Peel and Stick: SPLC’s Reckless Labeling

Peter Wood

The Southern Poverty Law Center (SPLC) yesterday published an article, “American Freedom Alliance Event Blames Immigrants for California’s ‘Destruction.’” I’m mentioned in the third paragraph of the article as a featured speaker. I hasten to add that I gave a ten-minute talk Sunday morning at the American Freedom Alliance’s Los Angeles conference on the decline of California’s civic institutions. My brief talk was about the spread of false narratives in education, collective forgetfulness, and the ferocity of some progressive activists. I had nothing at all to say about immigrants.

A video of the event will be available soon.

The American Freedom Alliance might be described as a mix of conservative populist and libertarian intellectuals. The dominant political theme was opposition to regulatory overreach. The keynote speaker was Victor Davis Hanson. Attendees were provided a 74-page compilation of articles, and several of the speakers were promoting their books. I left with copies of Greg Walcher’s Smoking Them Out: The Theft of the Environment and How to Take it Back, and Lance Izumi’s The Corrupt Classroom.  One attendee, Howard Hyde, gave me a copy of his book, Escape from Berkeley: An Ex-liberal Progressive Socialist Embraces America.

I mention these details to evoke the character of the event. No Confederate flags were waved. No Nazis appeared in the audience. There were no protesters, and no counter-protesters. It was Sunday-morning short-sleeved Los Angelenos mainly expressing their sense of marginalization from state government. Three hopefuls for the Republican nomination for governor spoke. I sat next to a second grade public school teacher, Ms. Hanson, who has a sideline of promoting cursive writing instruction

But SPLC has labeled AFA a “hate group.” The first sentence of SPLC story about the meeting explains why: 

The August 20 conference began with AFA president Dr. Karen Siegemund and the 150 or so attendees gleefully celebrating the fact that the Southern Poverty Law Center listed her group as an anti-Muslim hate group, in part due to the vile Muslim-bashing that took place at last year’s gig.

I wasn’t at “last year’s gig” and can’t say with certainty what happened there that aroused such antipathy from SPLC, but I’m skeptical that it took much. The AFA crowd is, I would judge, not inclined to give much credit to the idea that Islamic terrorism and radical Islam are incidental concerns for the American people. The topic, however, was not on the agenda for the meeting this week. When AFA president Karen Siegemund told the audience at the beginning of the day that SPLC has labeled AFA a “hate group,” the audience indeed cheered. The people around me made clear why they were cheering:  not because they hate Muslims, but because they view the SPLC itself as a false authority that smears the reputations of those who hold views in opposition to progressive ideology.
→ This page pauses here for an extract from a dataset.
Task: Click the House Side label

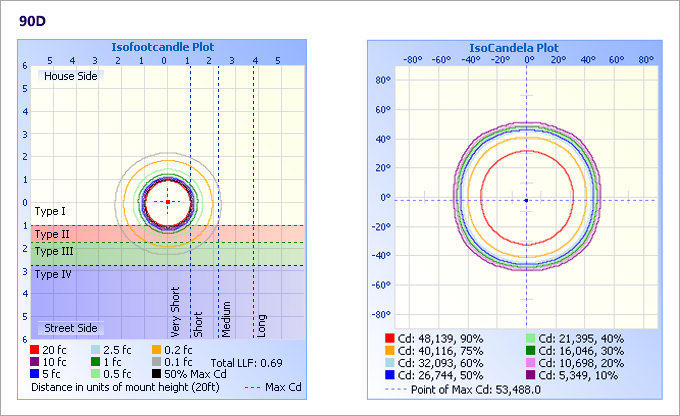Action: point(70,76)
The National Association of Scholars has so far stayed outside SPLC’s ever-growing list of enemy and suspect organizations. I would just as soon NAS stay outside that list, but the prominent mention of me and NAS in this article bodes ill. 

NAS published an article in Academic Questions three years ago, George Yancey’s “Watching the Watchers: The Neglect of Academic Analysis of Progressive Groups,” (Vol. 27, No.1, Spring 2014), which dealt with the history and tactics of SPLC. SPLC at the time took note of it and posted a brief reply, focused more on what a writer at Breitbart had made of Yancey’s article than on the article itself. That is the extent of our past dealings with SPLC.
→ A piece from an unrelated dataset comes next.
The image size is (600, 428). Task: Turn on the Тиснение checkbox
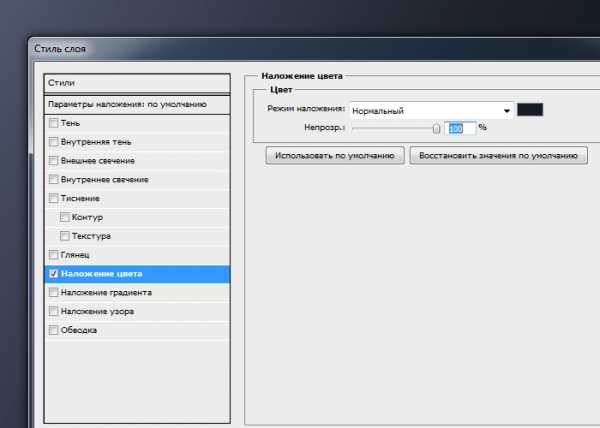54,199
The culture wars impinge ever closer on efforts to describe accurately and critique fairly American education. There is no avoiding this and no reason to run from it, but it is important to understand that SPLC is an active partisan in these matters. SPLC continues to benefit from a reputation as an honest arbiter of the character and motives of extremist groups in American life, but over the decades since its founding in 1971, it has devolved into a body that affixes that label to many mainstream groups simply because they espouse policy views at odds with progressive orthodoxy. Some thought SPLC hit bottom when it put the Family Research Council on its hate group list along with the Knights of the Ku Klux Klan. 

We are at a historical moment in which it is important to be able to distinguish between extremist views and those that are animated by the spirit of restraint and moderation. By blurring or even erasing this line, SPLC plays an increasingly destructive role in our civic culture. I would prefer, of course, if SPLC were to leave NAS alone, but if it decides to call us out, I’d be inclined to follow the AFA crowd and give a soft cheer. Joe McCarthy lost his last shred of credibility by accusing too many and by attacking the innocent. The SPLC will likewise eventually squander what little it has left of its credibility. If we can help blow out the guttering flame of that candle, so much the better.